Britishvolt to invest more than £200m in Midlands test facility

UK battery startup to lease site in Hams Hall in order to test manufacturing methods for planned ‘gigafactory’

The UK battery startup Britishvolt plans on investing more than £200m in a new facility in the West Midlands to test manufacturing methods, that will be used at the upcoming factory it has planned to be built in Northumberland.

The company plans on leasing a site in Hams Hall, Warwickshire, from the warehouse developer Prologis, with equipment installation expected by the end of autumn 2023.

The move will give Britishvolt access to the significant number of engineers working in the West Midlands, which has long been at the centre of the British automotive industry. Jaguar Land Rover (JLR) is planning a battery assembly centre at Hams Hall, while the German carmaker BMW produces petrol engines there as well.

Britishvolt has pursued a flurry of partnerships and investments as it pursues its ambition to build electric car batteries from scratch. In January it secured £100m in government funding, alongside backing from the investment firm Abrdn and the fund manager Tritax that is eventually expected to reach £1.7bn. Britishvolt has also recently secured investment from the Monaco-based shipping company Scorpio Group, in an indication that it will look beyond the automotive industry for customers. However, it has signed memorandums of understanding with the UK carmakers Aston Martin and Lagonda.

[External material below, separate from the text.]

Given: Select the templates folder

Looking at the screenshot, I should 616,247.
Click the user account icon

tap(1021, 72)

Britishvolt chose to build its “gigafactory” – industry jargon generally used to refer to battery plants with annual capacity of more than 10 gigawatt hours – in Cambois near Blyth in Northumberland. That site was selected in part because of access to renewable energy from offshore windfarms.

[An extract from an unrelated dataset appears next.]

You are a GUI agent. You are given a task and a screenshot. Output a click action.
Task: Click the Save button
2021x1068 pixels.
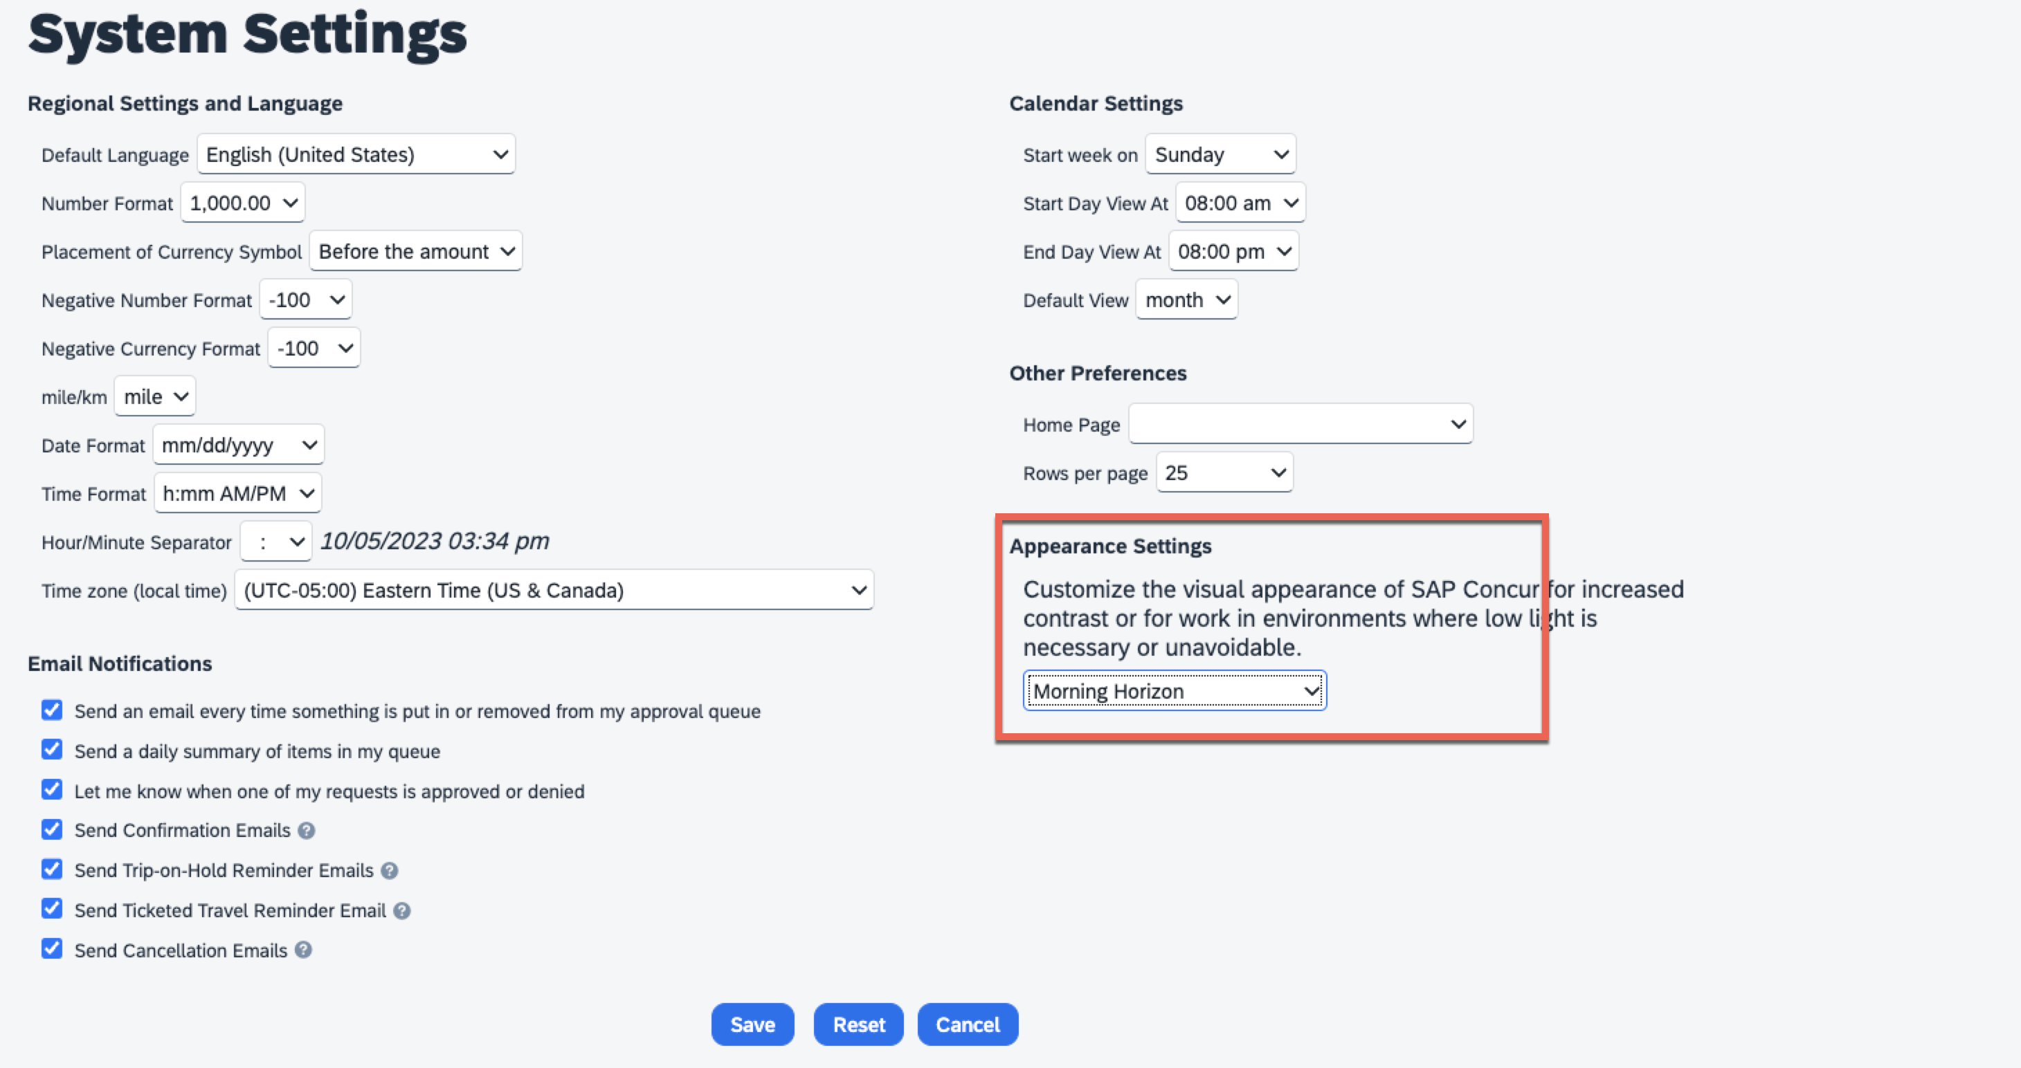pyautogui.click(x=752, y=1024)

Paul Franklin, Britishvolt’s property director, said he wanted the company to “lead the UK’s journey into re-industrialisation with the first full-scale battery gigaplant”,

and added that the Hams Hall facility would “help the UK build on its home-grown battery intellectual property and level up the country ready for the energy transition”.

The only other planned battery plant of a similar scale is an investment by China’s Envision at a site in Sunderland that was formerly owned by Nissan to produce batteries for its electric models. Another effort to build a “gigafactory” at Coventry airport has yet to find a major investor.

The project hopes to attract investment from a major automotive company, with West Midlands-based JLR seen as the best fit. However, JLR did not deny a report by Bloomberg last week that it is considering sourcing batteries overseas, from Sweden’s Northvolt or China’s SVOLT Energy Technology, for a range of electric cars that it may assemble in Slovakia.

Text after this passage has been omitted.